Numerical investigation of hydrogen isotope retention by an yttrium pebble-bed from flowing liquid lithium

Abstract

Ensuring a secure and reliable execution of the International Fusion Materials Irradiation Facility (IFMIF) and the DEMO-Oriented Neutron Source (DONES) requires their liquid lithium loops to be purified from hydrogen isotopes which are generated during operation. For this purpose, an yttrium pebble-bed will serve as a hydrogen hot trap. Former intentions to predict the retention behavior of an yttrium pebble-bed are based on the consideration of the trap as a black box with a predetermined trap efficiency. Disregarding the internal physical mechanisms of the gettering process these models are built on simplified assumptions and should be extended to allow reliable trap designs for IFMIF/DONES. Therefore, a detailed numerical model describing the hydrogen transport from flowing liquid lithium into an yttrium pebble-bed has been developed from scratch within the scope of this work. It enables simulating the hydrogen retention process into an arbitrarily dimensioned getter bed for the low concentration regime by solving a system of differential equations with a finite-difference approach. The model is used to calculate the time evolution of the hydrogen concentrations in a simplified loop system which is connected in line with an yttrium pebble-bed. Special focus is placed on the observation of a case relevant for IFMIF/DONES considering a constant generation of tritium in the loop.
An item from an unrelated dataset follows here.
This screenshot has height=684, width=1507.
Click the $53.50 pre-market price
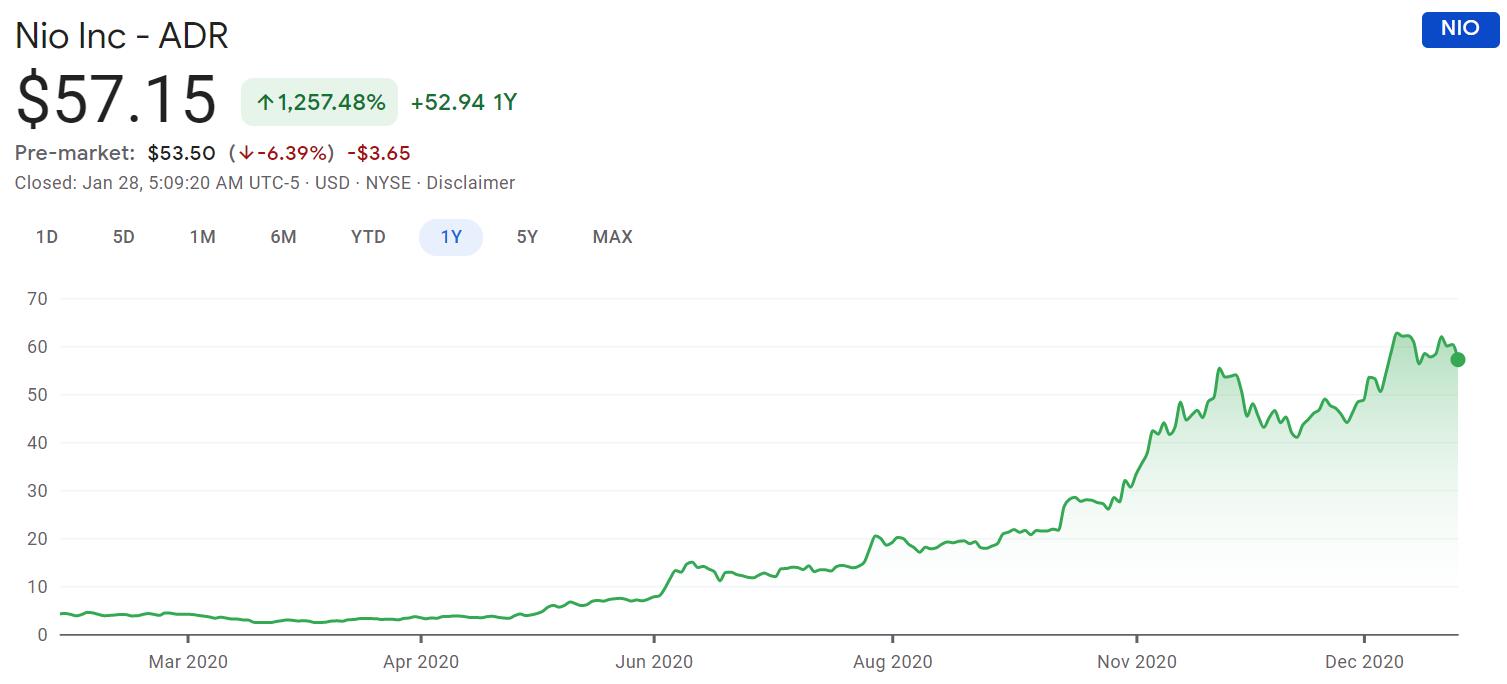tap(181, 153)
Simulation results reveal that the trap efficiency decreases with time and that lower system temperatures significantly improve the trap efficiency. It is found that for heavier pebble-beds the tritium inventory build-up in the lithium is slowed down more efficiently. These findings are of great importance for the design of the hot traps for IFMIF/DONES. To demonstrate the reliability of the model experimental data of a previous deuterium retention experiment are successfully reproduced.